_Directive 1_
Copy the rows word for word, from the first row up to and including the line with "coord(119,1098)".

_Document section_
○ ○ ○

Years ago, as a newly minted product leader, the CEO asked me to update our reporting feature,

“We have an Executive Account Review with Big Customer Z in a month,” he shared. “I just got off a call with them and the lack of visibility into Metric X has been a real sore point for them.”

“It’s imperative this meeting is successful,” he stressed. “We just need a handful of fields added to the existing report. That should solve the problem.”

And then it came:

“Can we get those fields added in the next three weeks so I have time to review the output before the meeting?”

I took a deep breath. Then launched into my answer:

“That would jeopardize the current projects we’re working on and delay Release Elephant. We agreed that projects Dog, Cat, and Mouse would be the priorities for this month. If we move away from those now, Account Management will be upset. Besides, it will take some time to identify the right set of requirements. We should talk to other customers to see if this is a need for them too. Then we’ll need to take it through our prioritization process, followed by grooming to get a story point assessment and schedule it for a sprint.”

Guess what happened?

We ended up doing it anyway.

The CEO just went directly to the CTO and pressured him to do it.

I had lost credibility. I had taught the CEO that it was just best to go to the CTO directly to make things happen.

Where did I fail?

I didn’t speak the language of MONEY.

CEOs Think in Money, Not Features

Your CEO knows which are your most profitable products.

They understand how the business works, how your product flows through the business to customers, and how that process makes money for the company.

When making decisions and communicating, they don’t use fancy terminology.

They stick to the fundamentals of business — i.e., the basics of money making:

  • Growing profitably

  • ROI and cash generation

  • Satisfying customer needs better than competitors

This focus guides everything:

  • Setting company priorities

  • Identifying gaps and flaws in the business model

  • Evaluating new business opportunities

  • Pursuing the best bets by taking what already exists and combining it in a different way to fill a market need

You may be nodding along because intuitively this makes sense. And, yet, when PMs open their mouths, they don’t speak to any of these.

○ ○ ○

_Directive 2_
Translate this sentence from the piece on talking to a CEO into Spanish: "When making decisions and communicating, they don't use fancy terminology."

○ ○ ○

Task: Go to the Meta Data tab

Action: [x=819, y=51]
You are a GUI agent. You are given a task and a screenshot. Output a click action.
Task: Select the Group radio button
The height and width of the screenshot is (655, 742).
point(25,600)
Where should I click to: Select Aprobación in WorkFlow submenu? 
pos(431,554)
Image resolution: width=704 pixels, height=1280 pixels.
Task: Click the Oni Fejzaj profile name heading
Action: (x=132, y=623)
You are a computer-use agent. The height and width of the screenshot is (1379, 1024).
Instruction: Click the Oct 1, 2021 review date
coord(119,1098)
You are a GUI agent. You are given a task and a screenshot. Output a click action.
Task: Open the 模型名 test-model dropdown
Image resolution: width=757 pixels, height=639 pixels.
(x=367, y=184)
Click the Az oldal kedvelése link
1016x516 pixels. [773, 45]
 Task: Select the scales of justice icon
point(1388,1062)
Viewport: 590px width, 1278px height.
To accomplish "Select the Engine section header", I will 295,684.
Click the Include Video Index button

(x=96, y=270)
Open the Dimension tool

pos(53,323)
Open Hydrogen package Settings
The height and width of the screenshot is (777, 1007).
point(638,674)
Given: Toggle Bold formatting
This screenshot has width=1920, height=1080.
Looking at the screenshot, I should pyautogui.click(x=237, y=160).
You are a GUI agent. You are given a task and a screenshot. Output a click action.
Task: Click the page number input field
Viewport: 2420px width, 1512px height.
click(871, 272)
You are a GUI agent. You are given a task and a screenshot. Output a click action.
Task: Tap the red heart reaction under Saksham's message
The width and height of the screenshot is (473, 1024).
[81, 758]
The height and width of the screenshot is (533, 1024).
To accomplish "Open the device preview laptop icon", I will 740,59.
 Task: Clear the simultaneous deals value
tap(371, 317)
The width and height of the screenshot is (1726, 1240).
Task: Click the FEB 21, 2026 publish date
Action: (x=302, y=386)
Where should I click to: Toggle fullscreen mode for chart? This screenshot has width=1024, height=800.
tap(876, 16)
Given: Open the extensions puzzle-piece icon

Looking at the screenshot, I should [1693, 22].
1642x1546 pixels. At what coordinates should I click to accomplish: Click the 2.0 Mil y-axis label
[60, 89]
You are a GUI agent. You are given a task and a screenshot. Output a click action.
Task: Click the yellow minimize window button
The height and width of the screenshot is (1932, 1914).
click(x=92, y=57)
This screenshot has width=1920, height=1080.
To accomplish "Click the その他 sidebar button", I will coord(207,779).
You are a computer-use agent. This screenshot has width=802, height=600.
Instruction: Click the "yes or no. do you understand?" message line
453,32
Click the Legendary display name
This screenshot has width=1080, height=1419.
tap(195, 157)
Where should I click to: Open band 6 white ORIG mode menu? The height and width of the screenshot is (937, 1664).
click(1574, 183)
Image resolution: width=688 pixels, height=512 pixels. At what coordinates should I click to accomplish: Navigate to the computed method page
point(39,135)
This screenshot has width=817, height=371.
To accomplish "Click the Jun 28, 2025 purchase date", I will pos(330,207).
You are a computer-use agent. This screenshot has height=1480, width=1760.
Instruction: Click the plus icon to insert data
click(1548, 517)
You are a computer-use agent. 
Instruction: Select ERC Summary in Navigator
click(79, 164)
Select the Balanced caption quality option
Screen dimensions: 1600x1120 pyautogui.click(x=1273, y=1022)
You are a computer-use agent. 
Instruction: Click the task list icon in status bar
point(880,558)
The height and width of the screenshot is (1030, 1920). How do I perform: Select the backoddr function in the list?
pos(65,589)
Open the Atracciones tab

○ ○ ○

_Reply 1_
Task: Go to the Meta Data tab

Action: [x=819, y=51]
You are a GUI agent. You are given a task and a screenshot. Output a click action.
Task: Select the Group radio button
The height and width of the screenshot is (655, 742).
point(25,600)
Where should I click to: Select Aprobación in WorkFlow submenu? 
pos(431,554)
Image resolution: width=704 pixels, height=1280 pixels.
Task: Click the Oni Fejzaj profile name heading
Action: (x=132, y=623)
You are a computer-use agent. The height and width of the screenshot is (1379, 1024).
Instruction: Click the Oct 1, 2021 review date
coord(119,1098)

_Reply 2_
Al tomar decisiones y al comunicarse, no usan terminología sofisticada.